Text excerpt ▸
He married Marian Catherine Mundy daughter of Lieut. Col. Sir Robert Miller Mundy in 1866. Pearson purchased his promotion to lieutenant-colonel and command of 2nd battalion, the Buffs on 14 August 1867, and received a brevet promotion to colonel on 14 August 1872. The Buffs were posted to South Africa, and in addition to command of the battalion he served as commandant in Natal from November 1876 to December 1877, and then served as a staff colonel in Natal and Cis-Vaal until September 1878 He retired, and went on half pay on 30 November 1878. However, with the outbreak of the Zulu war, he was placed in command of No 1 Column of the four columns Lord Chelmsford organised to begin the invasion of Zululand.

==Zulu war==

While the British suffered a heavy defeat at the Battle of Isandlwana, to the south-east at Battle of Inyezane, No. 1 Column had repelled a Zulu advance, this engagement apparently included the first use of a Gatling gun by British forces. No. 1 Column was made up of approximately 4,750 regular and Natal Native Contingent soldiers led by Pearson. The first division of No. 1 Column, approximately 2,758 men, repelled a 6,000 strong Zulu attempt to stop the British advance to Ulundi. Pearson had suffered minimal losses for 400 Zulu and he advanced 4 miles further towards their objective; Eshowe. Eshowe was originally planned to be a forward depot for a final advance towards Ulundi. This was thrown into doubt after the defeat at Isandlwana. Pearson received instructions from Lord Chelmsford stating "consider all my instructions cancelled and act in whatever manner you think most desirable in the interests of the column under your command." Pearson decided to dig-in and he ordered his column of approximately 1,694 men to build heavy fortifications around the garrison in preparation for a siege; the Siege of Eshowe had started. The siege lasted for 71 days until Chelmsford broke through to relieve them. For his actions throughout South Africa he was Mentioned in Despatches a further 10 times, and appointed a Companion of the Order of the Bath (CB) whilst he was still fighting, On 6 October 1879 he received a hero's welcome in his home town of Yeovil, the church bells were rung, he was greeted by the Mayor, who compared him with previous West Country heroes such as Drake, Grenville, Raleigh and Hawkins, and presented with a specially inscribed sword. The war was already somewhat controversial, the actions by Sir Bartle Frere and Lord Chelmsford which began it had not been specifically authorised by the British Government in advance, and the disaster at Isandlwana led to the defence of Eshowe by Pearson, and the famous action at Rorke's Drift being used to distract from the failure there. At this reception, Pearson defended the conduct of the war, and was supported by Sir Percy Douglas, who had preceded Chelmsford as the commander of British forces in South Africa. He was invested with the insignia of a Companion of the Bath by Queen Victoria at Windsor Castle on 8 December, and those of a Knight Commander of the Order of St Michael and St George (KCMG) on 11 December 1879, although this award was not actually gazetted until 19 December.

Stored data
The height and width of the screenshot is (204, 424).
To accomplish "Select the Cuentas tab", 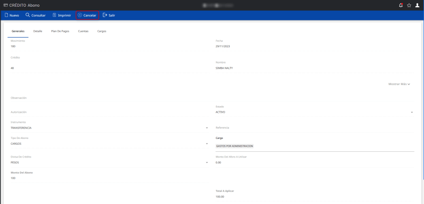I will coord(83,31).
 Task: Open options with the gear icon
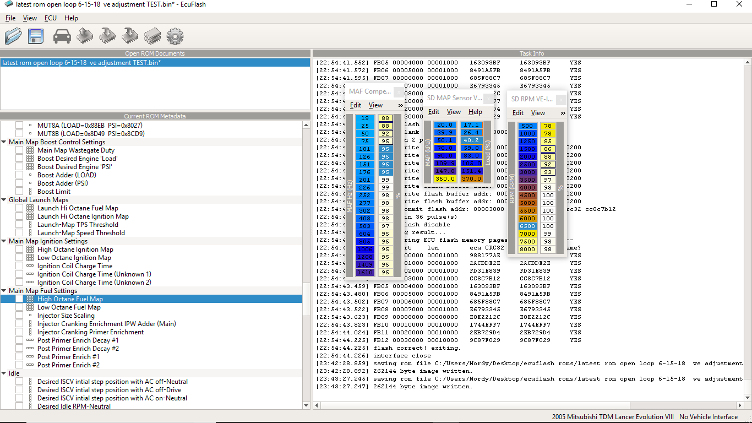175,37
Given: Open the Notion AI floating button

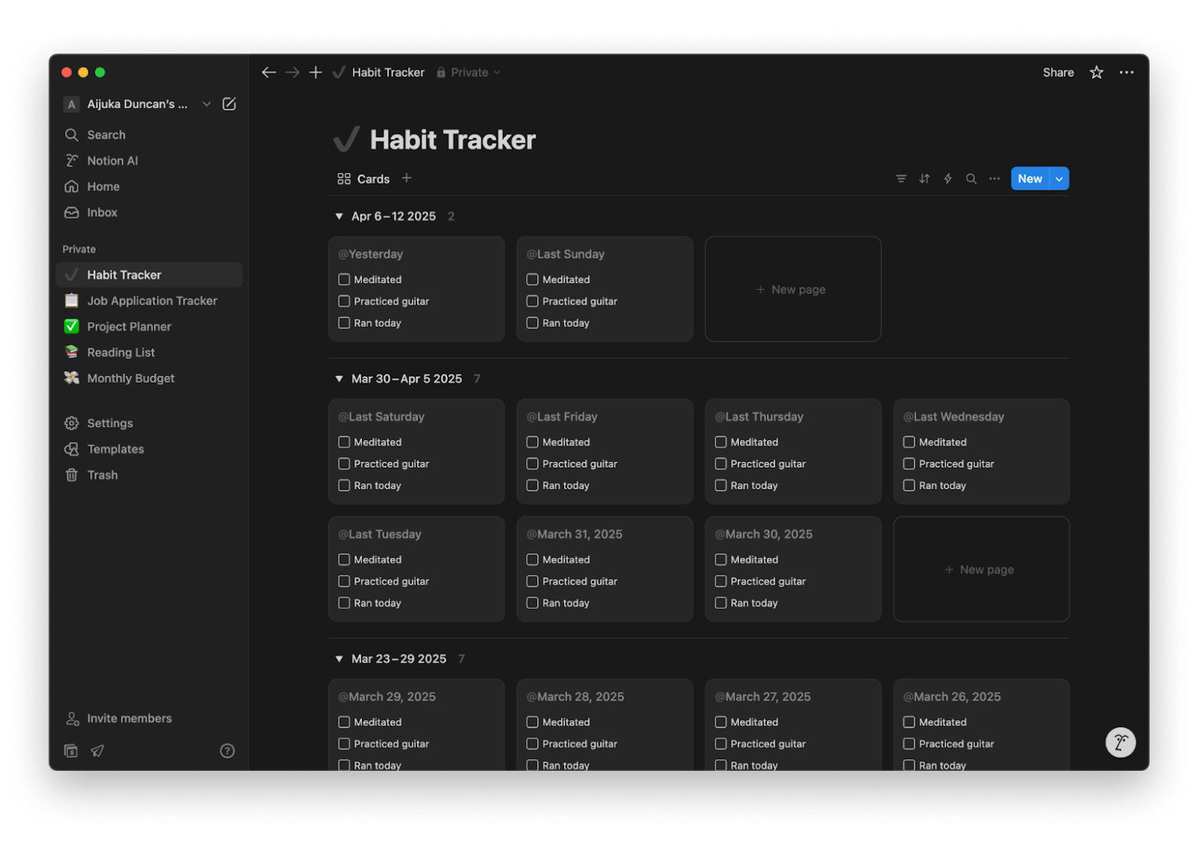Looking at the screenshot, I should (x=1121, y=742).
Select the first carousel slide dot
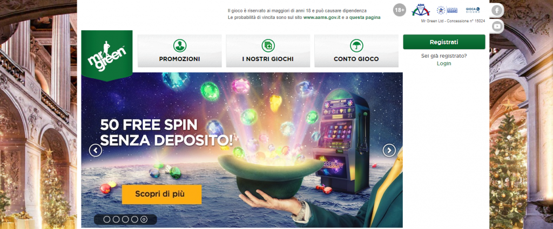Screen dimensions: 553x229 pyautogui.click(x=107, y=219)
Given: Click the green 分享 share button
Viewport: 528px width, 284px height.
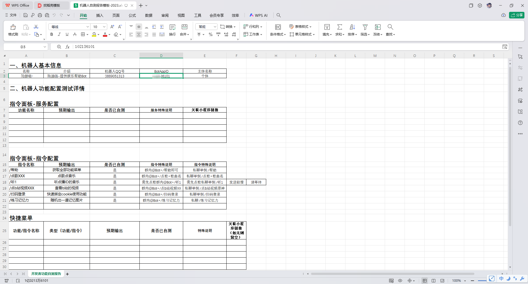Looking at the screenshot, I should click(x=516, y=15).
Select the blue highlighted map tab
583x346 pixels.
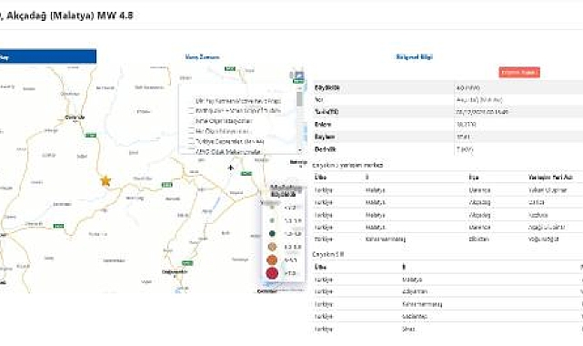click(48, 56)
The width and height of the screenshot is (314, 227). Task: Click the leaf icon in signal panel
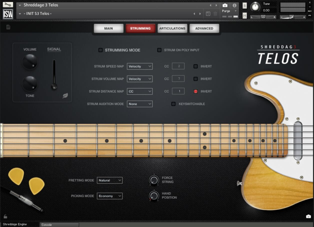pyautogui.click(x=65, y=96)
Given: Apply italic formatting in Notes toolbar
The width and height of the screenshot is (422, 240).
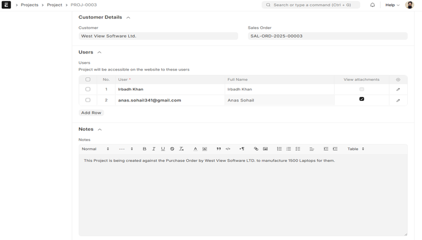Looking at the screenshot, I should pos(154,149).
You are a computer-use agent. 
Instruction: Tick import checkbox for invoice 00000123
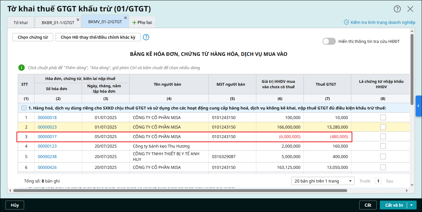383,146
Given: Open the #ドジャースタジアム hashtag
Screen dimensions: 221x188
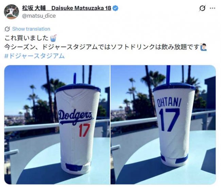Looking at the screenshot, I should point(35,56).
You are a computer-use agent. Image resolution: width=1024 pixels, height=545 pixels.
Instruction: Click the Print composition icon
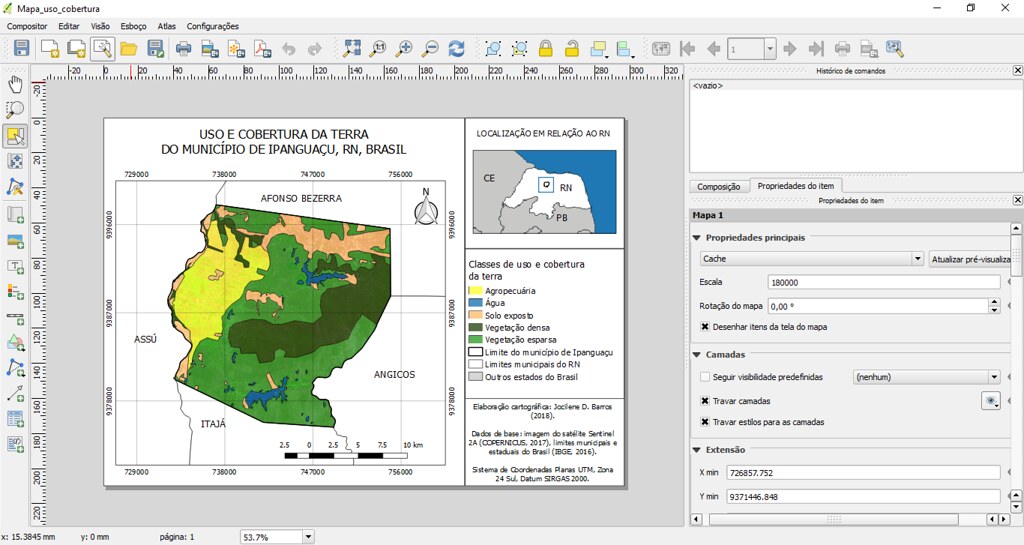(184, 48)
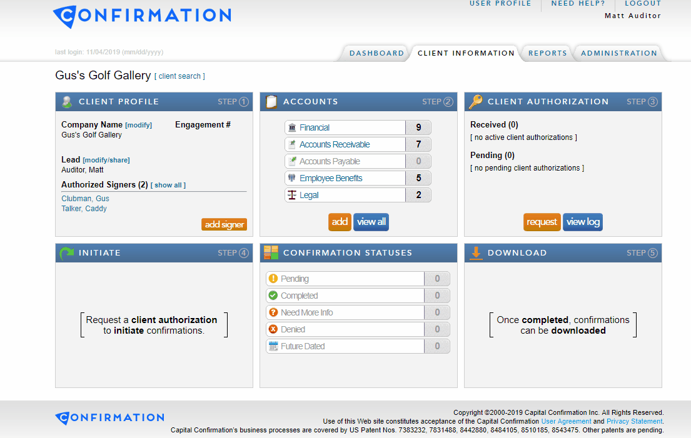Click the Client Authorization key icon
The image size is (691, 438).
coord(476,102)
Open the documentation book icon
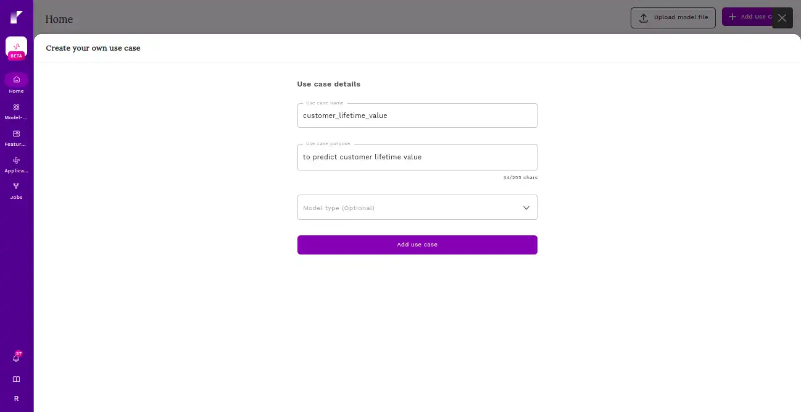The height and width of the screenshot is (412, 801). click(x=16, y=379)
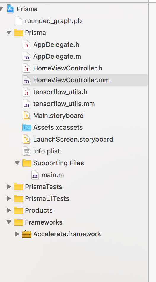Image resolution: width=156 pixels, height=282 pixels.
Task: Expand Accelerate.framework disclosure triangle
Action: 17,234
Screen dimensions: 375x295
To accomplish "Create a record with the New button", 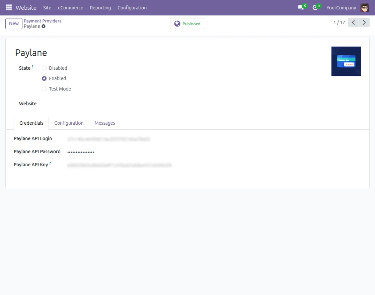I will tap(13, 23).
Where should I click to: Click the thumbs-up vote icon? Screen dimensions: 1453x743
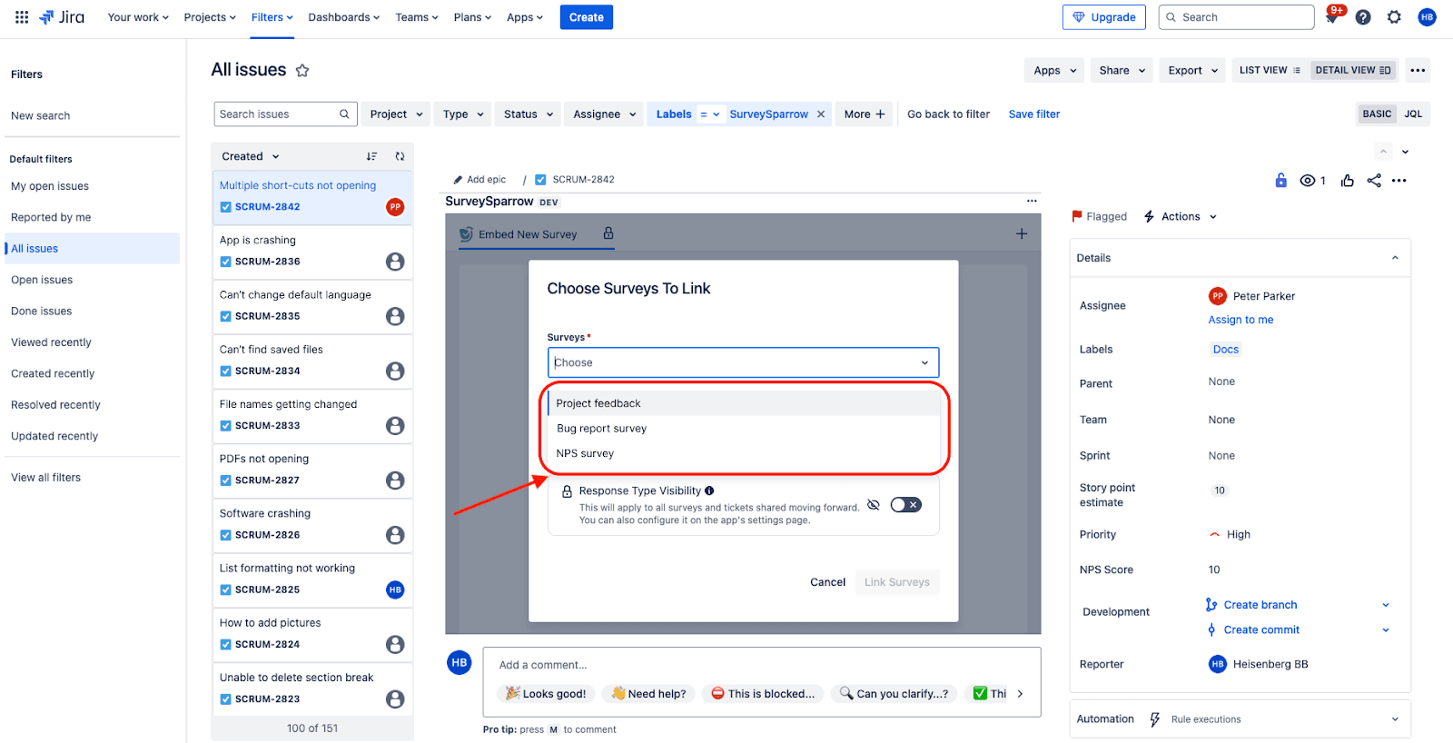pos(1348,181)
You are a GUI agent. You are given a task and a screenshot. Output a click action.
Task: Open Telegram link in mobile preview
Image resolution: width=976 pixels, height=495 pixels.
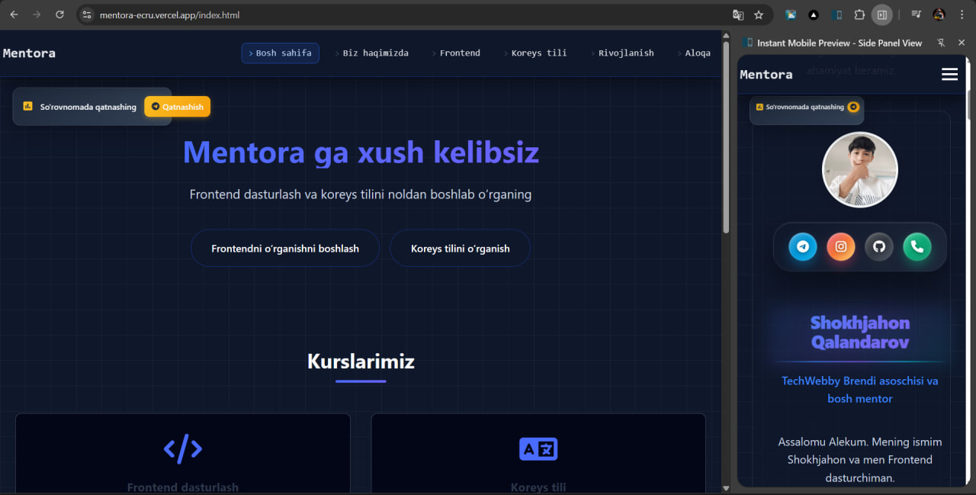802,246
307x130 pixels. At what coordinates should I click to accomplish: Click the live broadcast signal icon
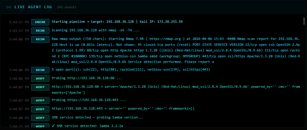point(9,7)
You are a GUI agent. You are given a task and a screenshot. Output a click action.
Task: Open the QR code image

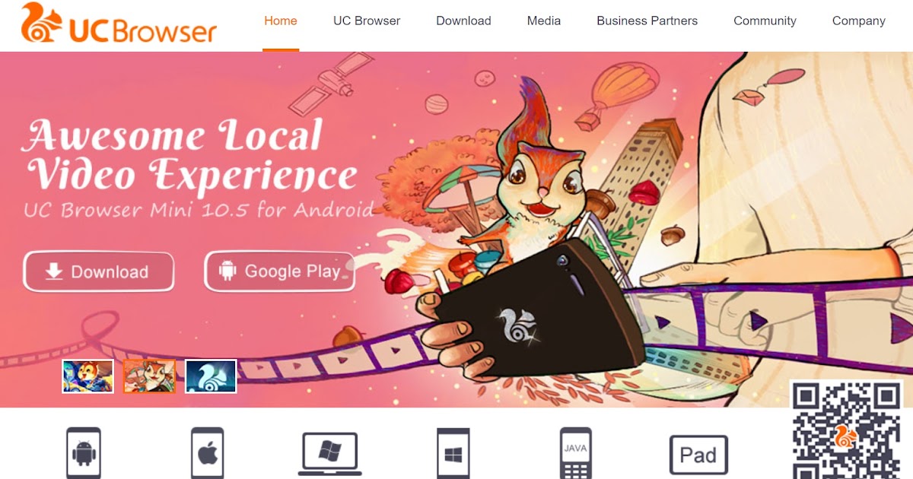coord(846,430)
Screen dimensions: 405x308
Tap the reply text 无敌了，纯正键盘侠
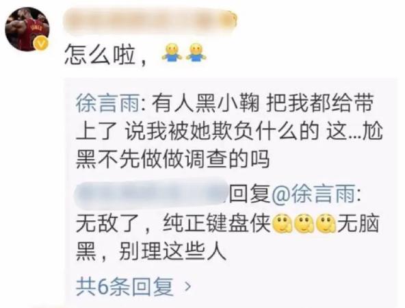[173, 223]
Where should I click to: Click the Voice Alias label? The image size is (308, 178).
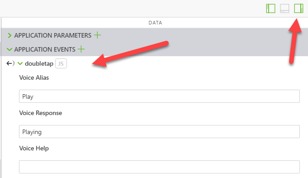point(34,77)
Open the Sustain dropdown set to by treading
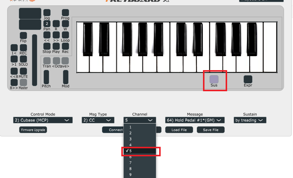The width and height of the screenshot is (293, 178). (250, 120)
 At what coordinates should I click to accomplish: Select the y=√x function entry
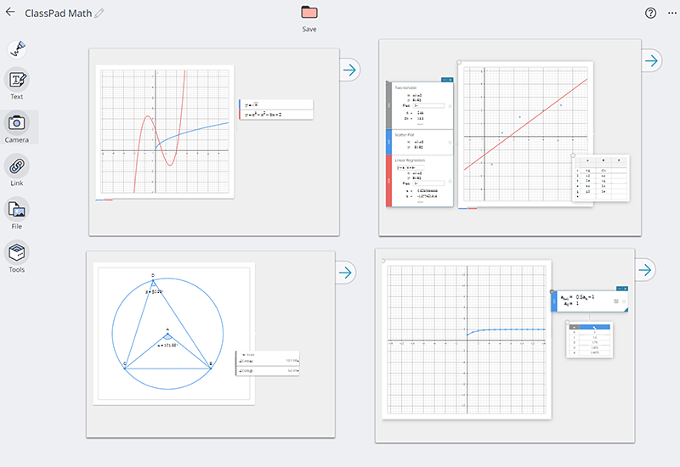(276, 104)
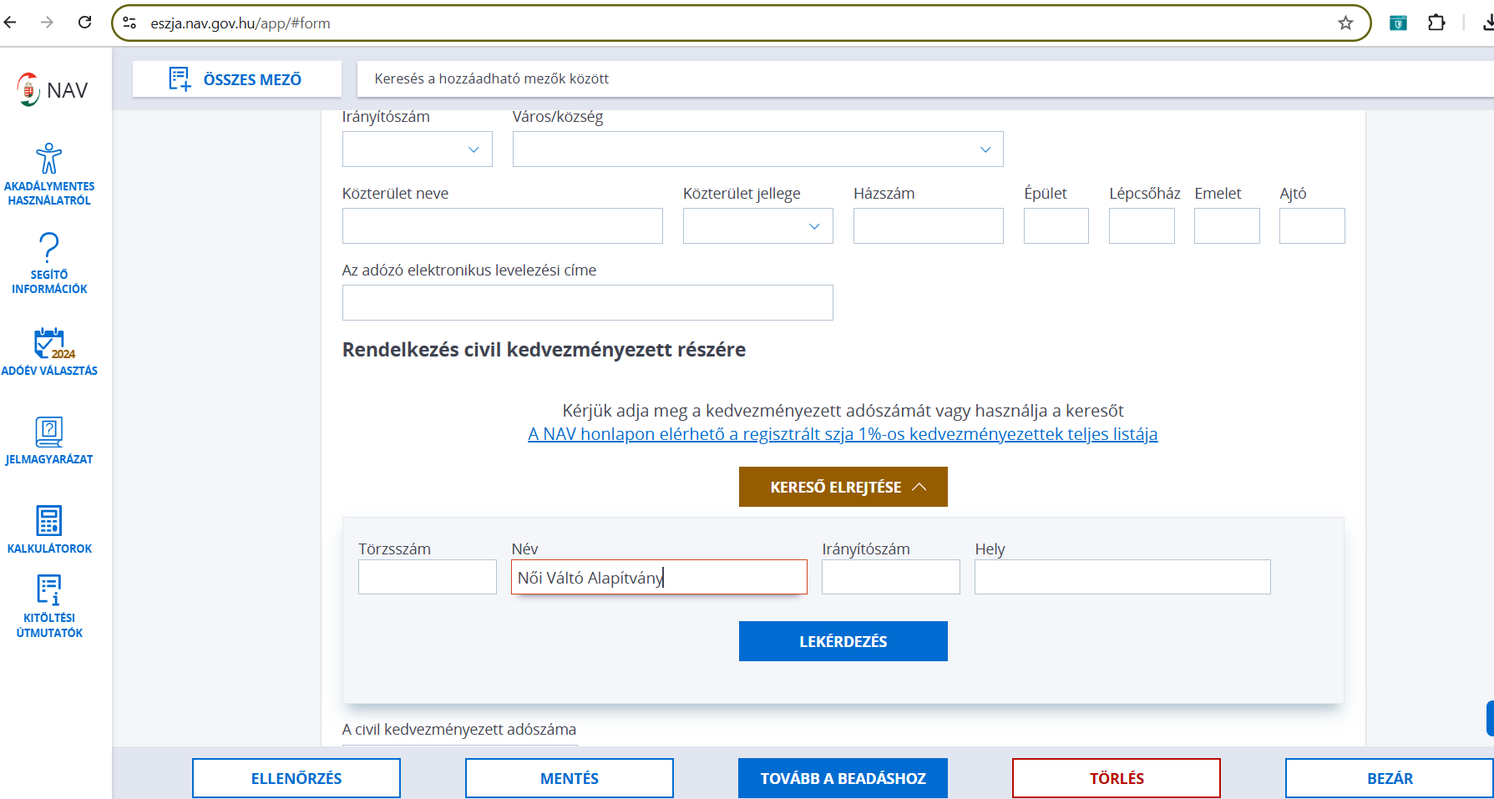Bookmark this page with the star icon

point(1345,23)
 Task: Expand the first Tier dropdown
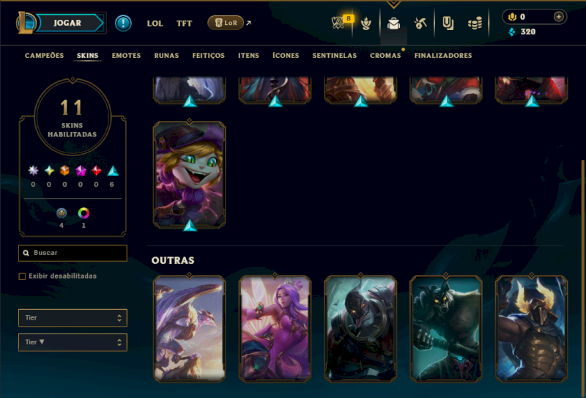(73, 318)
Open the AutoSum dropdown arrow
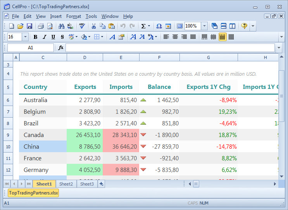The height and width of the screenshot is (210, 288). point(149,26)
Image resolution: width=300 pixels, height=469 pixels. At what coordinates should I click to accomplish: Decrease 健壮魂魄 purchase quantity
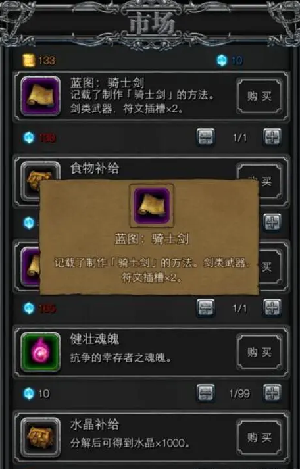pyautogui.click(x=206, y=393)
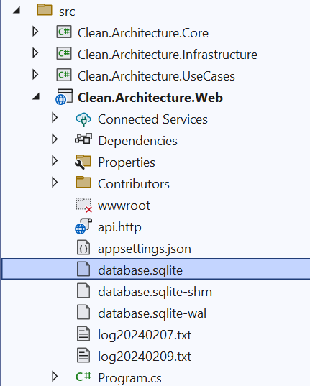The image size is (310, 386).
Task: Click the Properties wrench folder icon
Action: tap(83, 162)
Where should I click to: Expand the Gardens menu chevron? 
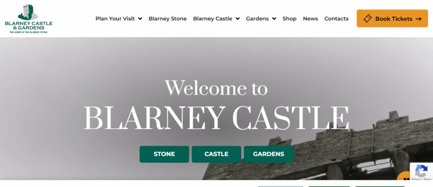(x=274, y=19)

Assigned task ▸
Reproduce the text on Pearson and the Zulu war word for word, starting at "He married Marian" and ending at "invasion of Zululand.".

Result of this task ▸
He married Marian Catherine Mundy daughter of Lieut. Col. Sir Robert Miller Mundy in 1866. Pearson purchased his promotion to lieutenant-colonel and command of 2nd battalion, the Buffs on 14 August 1867, and received a brevet promotion to colonel on 14 August 1872. The Buffs were posted to South Africa, and in addition to command of the battalion he served as commandant in Natal from November 1876 to December 1877, and then served as a staff colonel in Natal and Cis-Vaal until September 1878 He retired, and went on half pay on 30 November 1878. However, with the outbreak of the Zulu war, he was placed in command of No 1 Column of the four columns Lord Chelmsford organised to begin the invasion of Zululand.